▶ [What needs to be done]: Report only how many lines of the records contain the word "column".

▶ [Exercise material]:
────

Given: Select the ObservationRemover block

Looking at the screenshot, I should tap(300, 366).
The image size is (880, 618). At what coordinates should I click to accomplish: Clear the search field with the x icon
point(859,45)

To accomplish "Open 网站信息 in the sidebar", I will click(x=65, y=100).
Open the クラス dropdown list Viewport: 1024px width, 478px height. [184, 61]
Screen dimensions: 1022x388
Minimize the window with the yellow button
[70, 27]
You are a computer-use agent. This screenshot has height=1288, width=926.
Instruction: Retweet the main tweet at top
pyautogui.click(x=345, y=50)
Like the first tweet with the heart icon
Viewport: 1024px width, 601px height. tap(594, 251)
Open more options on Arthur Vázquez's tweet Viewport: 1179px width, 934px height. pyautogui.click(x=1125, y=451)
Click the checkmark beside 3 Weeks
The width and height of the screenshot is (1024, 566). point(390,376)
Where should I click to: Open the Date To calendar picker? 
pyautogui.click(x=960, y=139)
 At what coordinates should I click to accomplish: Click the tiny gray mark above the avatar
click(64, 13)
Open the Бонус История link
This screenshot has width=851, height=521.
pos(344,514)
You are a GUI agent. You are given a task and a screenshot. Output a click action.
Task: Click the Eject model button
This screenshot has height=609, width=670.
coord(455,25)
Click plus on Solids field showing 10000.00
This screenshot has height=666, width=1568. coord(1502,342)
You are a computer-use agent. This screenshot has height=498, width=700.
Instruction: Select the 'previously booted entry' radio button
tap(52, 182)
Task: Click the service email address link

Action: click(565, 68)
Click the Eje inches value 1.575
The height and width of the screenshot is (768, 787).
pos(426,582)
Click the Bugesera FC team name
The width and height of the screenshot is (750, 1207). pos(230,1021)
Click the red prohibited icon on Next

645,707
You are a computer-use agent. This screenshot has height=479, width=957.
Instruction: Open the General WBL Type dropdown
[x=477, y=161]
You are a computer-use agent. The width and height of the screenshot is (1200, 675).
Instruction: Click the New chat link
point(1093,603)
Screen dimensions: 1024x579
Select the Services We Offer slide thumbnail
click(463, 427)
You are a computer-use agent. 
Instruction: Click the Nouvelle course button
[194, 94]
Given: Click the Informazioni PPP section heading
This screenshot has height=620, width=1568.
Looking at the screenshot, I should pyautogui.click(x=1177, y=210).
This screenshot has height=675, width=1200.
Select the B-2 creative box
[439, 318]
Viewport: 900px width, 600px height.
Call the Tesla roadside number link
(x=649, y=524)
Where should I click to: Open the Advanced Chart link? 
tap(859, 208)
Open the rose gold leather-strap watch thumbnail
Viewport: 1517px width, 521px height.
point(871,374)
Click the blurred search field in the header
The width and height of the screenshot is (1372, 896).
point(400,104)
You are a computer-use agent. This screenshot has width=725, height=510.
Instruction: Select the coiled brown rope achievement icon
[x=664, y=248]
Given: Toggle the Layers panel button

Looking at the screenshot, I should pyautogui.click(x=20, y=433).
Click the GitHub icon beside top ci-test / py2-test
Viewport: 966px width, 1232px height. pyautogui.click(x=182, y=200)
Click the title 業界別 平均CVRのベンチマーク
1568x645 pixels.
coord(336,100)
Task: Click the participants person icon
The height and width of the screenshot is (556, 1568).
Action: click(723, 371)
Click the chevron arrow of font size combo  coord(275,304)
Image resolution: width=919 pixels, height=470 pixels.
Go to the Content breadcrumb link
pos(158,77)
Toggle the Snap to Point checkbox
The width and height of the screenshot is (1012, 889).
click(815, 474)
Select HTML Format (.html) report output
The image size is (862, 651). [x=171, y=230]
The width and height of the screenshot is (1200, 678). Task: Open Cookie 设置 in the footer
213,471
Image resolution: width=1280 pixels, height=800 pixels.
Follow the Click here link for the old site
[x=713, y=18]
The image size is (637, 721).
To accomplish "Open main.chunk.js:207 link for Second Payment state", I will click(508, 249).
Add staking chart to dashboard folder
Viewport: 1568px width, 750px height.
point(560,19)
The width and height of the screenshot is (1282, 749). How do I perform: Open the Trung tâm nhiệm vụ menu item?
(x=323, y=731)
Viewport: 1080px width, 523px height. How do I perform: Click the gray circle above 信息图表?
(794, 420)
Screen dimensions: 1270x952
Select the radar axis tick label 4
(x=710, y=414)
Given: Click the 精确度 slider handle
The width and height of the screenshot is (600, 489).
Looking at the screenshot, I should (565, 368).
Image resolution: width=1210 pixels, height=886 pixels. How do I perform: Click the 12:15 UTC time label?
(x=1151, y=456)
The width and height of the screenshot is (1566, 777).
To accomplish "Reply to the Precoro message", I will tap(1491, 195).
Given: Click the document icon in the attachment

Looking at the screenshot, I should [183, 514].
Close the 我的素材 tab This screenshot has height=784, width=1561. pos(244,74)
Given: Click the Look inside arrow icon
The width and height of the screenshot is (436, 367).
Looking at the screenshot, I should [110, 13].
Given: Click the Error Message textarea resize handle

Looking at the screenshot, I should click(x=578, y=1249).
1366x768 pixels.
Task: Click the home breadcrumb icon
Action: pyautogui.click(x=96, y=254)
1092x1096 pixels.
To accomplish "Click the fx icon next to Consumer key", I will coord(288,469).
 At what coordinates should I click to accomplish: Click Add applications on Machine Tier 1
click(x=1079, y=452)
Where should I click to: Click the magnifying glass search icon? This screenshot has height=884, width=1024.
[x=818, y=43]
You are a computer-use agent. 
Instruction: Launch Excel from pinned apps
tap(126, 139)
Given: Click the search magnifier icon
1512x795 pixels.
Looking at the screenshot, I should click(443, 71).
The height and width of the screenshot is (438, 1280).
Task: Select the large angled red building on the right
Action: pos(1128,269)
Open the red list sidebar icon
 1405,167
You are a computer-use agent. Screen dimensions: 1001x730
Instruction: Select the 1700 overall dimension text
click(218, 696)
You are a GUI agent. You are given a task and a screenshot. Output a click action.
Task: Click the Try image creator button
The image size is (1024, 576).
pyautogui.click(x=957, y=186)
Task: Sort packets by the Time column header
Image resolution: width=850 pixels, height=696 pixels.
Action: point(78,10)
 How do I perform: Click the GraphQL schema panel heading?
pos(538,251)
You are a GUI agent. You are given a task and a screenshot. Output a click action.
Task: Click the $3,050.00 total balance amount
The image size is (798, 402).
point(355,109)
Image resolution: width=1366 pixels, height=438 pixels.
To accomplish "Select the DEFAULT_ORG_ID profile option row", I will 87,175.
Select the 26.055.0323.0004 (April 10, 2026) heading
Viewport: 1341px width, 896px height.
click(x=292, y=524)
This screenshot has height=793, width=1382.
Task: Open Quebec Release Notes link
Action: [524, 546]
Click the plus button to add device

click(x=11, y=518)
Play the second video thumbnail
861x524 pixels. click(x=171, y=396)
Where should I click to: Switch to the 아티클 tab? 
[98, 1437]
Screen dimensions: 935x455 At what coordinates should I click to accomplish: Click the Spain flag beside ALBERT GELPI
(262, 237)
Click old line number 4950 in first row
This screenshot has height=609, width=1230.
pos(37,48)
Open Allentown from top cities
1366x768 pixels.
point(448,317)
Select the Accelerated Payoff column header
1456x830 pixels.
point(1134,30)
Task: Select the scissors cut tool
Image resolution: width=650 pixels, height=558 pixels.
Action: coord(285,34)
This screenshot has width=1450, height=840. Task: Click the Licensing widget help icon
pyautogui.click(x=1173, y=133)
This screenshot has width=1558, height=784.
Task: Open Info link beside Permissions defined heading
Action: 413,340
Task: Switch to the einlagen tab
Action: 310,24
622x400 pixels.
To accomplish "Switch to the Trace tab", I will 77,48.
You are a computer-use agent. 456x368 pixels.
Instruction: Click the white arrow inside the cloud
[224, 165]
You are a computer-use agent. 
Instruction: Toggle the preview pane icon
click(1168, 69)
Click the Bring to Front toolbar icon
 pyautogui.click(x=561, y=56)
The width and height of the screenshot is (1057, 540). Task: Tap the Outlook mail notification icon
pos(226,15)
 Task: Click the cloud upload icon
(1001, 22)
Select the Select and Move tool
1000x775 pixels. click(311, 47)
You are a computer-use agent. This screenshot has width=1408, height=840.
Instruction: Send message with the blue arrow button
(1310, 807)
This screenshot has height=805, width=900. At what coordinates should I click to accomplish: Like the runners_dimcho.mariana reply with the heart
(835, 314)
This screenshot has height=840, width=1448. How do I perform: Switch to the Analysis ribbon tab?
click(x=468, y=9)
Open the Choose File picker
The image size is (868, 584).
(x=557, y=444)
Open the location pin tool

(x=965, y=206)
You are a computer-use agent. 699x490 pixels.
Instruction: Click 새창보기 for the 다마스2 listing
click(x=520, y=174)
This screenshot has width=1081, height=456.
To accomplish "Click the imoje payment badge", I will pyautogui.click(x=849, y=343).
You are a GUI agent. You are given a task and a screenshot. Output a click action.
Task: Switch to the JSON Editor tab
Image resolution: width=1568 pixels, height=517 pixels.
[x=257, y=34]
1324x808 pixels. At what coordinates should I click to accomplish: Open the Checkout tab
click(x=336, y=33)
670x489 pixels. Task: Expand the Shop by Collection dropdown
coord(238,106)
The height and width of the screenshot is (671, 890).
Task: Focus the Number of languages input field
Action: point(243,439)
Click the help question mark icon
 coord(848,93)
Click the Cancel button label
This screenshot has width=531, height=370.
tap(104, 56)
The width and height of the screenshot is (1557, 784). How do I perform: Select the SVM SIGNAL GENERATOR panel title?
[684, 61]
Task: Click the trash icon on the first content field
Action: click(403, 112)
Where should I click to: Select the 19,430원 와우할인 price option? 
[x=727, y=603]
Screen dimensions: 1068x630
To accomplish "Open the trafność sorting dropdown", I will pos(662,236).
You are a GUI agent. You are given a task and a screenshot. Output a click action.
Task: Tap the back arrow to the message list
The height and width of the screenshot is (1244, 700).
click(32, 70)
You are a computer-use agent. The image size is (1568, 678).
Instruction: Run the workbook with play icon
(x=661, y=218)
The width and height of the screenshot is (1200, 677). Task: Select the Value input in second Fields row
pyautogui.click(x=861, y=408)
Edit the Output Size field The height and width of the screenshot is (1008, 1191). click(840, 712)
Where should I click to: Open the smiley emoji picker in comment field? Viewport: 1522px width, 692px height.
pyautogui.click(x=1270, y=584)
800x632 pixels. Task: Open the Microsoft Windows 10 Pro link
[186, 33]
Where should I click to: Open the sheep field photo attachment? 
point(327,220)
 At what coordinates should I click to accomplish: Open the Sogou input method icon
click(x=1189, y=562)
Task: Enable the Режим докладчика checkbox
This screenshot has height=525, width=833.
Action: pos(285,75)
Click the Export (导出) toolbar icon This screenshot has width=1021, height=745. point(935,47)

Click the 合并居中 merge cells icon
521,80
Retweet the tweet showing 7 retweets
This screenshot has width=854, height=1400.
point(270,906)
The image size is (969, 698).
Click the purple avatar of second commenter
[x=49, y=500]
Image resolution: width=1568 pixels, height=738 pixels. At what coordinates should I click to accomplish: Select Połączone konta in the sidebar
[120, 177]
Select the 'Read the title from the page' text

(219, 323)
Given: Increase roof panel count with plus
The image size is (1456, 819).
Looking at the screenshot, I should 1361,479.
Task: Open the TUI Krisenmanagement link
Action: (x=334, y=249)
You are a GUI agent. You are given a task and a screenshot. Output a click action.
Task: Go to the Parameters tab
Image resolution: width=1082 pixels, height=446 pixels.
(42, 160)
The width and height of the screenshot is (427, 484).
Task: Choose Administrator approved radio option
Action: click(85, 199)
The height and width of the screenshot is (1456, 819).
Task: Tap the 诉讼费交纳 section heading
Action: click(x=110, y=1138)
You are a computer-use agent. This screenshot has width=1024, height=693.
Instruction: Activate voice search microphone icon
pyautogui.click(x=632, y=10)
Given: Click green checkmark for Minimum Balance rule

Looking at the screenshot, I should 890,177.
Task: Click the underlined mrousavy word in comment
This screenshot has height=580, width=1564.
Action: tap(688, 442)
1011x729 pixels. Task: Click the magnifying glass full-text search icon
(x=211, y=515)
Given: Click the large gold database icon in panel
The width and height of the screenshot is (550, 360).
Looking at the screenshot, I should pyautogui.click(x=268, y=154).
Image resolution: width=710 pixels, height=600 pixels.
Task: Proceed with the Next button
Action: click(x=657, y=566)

────

▶ [Written response]: 2